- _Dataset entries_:
==*==

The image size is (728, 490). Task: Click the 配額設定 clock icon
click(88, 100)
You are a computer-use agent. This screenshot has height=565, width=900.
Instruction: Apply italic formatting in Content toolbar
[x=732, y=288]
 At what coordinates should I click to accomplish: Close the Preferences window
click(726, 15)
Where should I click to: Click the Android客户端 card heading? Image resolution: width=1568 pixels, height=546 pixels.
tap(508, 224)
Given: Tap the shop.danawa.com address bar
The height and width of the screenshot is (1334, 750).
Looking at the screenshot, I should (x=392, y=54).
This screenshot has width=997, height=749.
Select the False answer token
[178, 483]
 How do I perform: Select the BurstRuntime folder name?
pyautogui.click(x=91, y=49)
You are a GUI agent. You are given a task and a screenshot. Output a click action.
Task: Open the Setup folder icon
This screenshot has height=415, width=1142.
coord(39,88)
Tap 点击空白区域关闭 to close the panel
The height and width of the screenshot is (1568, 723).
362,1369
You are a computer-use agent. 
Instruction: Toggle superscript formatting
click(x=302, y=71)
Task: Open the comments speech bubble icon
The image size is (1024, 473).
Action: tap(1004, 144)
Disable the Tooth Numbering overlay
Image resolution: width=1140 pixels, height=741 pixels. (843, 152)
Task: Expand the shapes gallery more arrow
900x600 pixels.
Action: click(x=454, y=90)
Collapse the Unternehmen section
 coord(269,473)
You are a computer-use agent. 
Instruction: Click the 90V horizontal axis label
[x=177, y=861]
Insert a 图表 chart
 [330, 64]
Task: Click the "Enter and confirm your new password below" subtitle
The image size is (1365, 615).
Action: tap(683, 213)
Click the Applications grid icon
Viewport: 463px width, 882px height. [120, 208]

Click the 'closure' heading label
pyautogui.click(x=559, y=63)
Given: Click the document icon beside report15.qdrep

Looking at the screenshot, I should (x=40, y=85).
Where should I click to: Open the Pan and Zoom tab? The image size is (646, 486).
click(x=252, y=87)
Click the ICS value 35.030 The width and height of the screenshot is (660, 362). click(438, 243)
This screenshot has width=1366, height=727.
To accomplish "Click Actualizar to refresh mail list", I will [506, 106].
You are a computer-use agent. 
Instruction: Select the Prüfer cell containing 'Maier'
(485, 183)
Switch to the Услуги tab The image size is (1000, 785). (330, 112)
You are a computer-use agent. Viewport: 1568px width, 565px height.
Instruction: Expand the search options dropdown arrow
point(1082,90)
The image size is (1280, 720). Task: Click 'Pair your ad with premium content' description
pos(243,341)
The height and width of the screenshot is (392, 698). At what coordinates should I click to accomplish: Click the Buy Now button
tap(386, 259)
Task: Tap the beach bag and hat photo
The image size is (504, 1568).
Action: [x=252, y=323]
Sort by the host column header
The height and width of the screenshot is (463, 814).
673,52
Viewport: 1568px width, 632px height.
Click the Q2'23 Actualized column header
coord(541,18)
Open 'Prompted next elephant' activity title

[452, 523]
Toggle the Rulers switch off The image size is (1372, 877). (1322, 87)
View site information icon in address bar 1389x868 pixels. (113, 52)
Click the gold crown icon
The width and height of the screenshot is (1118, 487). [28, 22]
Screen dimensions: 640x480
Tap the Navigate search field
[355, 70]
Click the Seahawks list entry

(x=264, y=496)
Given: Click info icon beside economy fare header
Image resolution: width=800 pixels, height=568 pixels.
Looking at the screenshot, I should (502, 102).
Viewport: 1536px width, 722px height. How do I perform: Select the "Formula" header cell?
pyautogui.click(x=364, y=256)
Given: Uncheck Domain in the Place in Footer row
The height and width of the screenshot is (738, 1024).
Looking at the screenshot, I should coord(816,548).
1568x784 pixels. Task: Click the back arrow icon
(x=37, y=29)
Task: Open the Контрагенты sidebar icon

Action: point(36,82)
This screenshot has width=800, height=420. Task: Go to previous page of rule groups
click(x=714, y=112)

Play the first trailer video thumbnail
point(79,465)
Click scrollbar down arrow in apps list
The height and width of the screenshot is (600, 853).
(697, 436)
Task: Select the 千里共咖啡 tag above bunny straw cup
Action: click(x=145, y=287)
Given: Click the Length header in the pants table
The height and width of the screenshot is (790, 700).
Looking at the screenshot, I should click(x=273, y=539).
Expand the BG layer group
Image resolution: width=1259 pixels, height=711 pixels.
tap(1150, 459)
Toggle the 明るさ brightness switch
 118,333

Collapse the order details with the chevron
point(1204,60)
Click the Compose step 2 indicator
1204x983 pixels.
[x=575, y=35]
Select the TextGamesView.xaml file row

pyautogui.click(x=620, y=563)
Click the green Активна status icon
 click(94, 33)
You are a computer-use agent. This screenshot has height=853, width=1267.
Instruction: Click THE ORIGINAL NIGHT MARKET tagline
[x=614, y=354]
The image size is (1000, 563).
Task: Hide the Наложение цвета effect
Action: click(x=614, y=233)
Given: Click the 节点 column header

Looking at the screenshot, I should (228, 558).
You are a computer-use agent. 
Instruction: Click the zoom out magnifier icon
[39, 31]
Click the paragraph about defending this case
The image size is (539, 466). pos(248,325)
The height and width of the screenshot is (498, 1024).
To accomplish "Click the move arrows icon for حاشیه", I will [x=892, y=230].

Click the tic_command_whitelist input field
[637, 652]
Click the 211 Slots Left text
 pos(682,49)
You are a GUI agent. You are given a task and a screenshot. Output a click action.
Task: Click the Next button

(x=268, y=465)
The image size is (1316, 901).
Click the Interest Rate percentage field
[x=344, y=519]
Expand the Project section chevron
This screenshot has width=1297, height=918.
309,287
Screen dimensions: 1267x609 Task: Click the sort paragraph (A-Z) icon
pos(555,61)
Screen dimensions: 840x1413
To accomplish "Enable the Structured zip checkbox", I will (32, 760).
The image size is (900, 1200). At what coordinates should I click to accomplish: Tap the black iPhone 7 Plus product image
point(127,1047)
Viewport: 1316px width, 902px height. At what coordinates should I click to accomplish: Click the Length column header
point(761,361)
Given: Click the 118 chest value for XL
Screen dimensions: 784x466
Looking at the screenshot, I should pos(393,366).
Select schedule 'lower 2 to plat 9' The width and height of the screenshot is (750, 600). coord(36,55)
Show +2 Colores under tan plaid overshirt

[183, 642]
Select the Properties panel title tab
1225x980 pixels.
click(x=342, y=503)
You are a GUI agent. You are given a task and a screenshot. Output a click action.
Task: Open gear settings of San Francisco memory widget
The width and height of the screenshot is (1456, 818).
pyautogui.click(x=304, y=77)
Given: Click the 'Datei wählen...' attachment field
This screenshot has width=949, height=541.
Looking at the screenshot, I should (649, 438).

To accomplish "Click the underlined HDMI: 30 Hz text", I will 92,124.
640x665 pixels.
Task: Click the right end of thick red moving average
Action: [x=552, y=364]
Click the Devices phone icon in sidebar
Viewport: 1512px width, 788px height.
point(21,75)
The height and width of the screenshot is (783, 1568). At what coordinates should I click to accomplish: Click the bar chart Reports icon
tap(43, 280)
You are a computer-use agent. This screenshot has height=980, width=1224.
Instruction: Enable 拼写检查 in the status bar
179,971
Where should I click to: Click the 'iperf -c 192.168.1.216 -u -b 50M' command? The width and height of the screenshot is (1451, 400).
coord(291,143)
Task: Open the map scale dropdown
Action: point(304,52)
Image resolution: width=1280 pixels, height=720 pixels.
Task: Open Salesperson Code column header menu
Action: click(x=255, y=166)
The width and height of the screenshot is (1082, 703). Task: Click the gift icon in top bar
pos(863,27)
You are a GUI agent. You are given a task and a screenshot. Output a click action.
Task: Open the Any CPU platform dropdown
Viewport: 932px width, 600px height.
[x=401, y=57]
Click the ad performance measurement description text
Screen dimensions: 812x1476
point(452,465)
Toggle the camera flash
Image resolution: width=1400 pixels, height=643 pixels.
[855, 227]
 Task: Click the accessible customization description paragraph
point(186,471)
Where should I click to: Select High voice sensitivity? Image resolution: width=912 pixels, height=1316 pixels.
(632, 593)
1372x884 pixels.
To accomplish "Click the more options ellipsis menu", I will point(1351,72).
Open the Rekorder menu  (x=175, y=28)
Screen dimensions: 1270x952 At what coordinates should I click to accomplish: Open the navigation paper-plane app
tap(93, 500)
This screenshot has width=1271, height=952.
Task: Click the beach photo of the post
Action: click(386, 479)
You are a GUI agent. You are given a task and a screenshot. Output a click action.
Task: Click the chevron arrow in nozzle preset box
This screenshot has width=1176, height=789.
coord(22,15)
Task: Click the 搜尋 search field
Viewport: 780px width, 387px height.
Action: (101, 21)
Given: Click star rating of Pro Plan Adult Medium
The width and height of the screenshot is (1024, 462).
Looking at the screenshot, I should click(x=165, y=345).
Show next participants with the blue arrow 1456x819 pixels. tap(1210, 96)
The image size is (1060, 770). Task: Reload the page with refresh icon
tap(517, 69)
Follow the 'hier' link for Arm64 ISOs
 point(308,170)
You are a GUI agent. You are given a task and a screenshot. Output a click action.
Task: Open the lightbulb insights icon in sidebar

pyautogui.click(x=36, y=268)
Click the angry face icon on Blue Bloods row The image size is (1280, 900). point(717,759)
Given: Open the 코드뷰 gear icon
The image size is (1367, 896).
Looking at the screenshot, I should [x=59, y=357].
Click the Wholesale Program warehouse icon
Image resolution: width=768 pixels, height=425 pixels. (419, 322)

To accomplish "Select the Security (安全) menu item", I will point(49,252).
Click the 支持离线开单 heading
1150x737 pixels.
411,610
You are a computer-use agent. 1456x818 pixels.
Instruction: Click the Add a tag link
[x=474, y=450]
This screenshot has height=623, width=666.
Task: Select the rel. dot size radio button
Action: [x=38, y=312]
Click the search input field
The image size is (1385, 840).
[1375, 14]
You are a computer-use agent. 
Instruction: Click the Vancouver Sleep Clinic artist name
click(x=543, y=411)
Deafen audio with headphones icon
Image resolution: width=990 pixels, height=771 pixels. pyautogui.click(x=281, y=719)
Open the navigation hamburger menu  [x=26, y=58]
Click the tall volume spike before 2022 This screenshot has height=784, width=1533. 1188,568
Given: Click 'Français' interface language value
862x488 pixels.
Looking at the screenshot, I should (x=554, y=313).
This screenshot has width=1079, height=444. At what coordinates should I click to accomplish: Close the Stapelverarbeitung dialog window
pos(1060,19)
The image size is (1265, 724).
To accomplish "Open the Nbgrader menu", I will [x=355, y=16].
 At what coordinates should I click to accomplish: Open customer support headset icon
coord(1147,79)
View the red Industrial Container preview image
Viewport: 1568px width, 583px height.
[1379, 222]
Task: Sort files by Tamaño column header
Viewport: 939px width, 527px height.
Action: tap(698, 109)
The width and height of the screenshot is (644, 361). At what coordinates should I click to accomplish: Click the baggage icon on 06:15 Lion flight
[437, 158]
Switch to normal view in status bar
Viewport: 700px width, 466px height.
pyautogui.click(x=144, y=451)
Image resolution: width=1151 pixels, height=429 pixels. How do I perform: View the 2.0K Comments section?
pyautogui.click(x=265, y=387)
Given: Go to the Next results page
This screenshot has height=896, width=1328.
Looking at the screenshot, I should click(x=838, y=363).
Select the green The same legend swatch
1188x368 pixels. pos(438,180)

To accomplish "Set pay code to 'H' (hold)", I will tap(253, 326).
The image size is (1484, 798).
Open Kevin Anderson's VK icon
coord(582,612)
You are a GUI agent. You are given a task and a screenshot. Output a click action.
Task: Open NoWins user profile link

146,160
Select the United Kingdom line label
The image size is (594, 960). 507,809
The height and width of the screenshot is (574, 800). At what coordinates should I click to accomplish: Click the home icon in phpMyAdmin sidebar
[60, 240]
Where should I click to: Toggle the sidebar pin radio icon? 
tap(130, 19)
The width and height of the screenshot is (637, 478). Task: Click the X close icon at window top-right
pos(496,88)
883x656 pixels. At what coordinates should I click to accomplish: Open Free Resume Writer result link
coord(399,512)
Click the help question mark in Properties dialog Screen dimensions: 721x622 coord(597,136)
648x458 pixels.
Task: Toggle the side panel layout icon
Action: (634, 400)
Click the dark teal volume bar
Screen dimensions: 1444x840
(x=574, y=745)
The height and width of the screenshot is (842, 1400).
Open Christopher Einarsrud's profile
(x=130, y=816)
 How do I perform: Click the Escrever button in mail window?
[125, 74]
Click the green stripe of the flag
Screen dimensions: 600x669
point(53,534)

==*==

Above are some lines. Repeat exactly, and only, those from the line that has "This screenshot has width=1079, height=444." through the line that has "Given: Go to the Next results page".

This screenshot has width=1079, height=444. At what coordinates should I click to accomplish: Close the Stapelverarbeitung dialog window
pos(1060,19)
The image size is (1265, 724).
To accomplish "Open the Nbgrader menu", I will [x=355, y=16].
 At what coordinates should I click to accomplish: Open customer support headset icon
coord(1147,79)
View the red Industrial Container preview image
Viewport: 1568px width, 583px height.
[1379, 222]
Task: Sort files by Tamaño column header
Viewport: 939px width, 527px height.
Action: tap(698, 109)
The width and height of the screenshot is (644, 361). At what coordinates should I click to accomplish: Click the baggage icon on 06:15 Lion flight
[437, 158]
Switch to normal view in status bar
Viewport: 700px width, 466px height.
pyautogui.click(x=144, y=451)
Image resolution: width=1151 pixels, height=429 pixels. How do I perform: View the 2.0K Comments section?
pyautogui.click(x=265, y=387)
Given: Go to the Next results page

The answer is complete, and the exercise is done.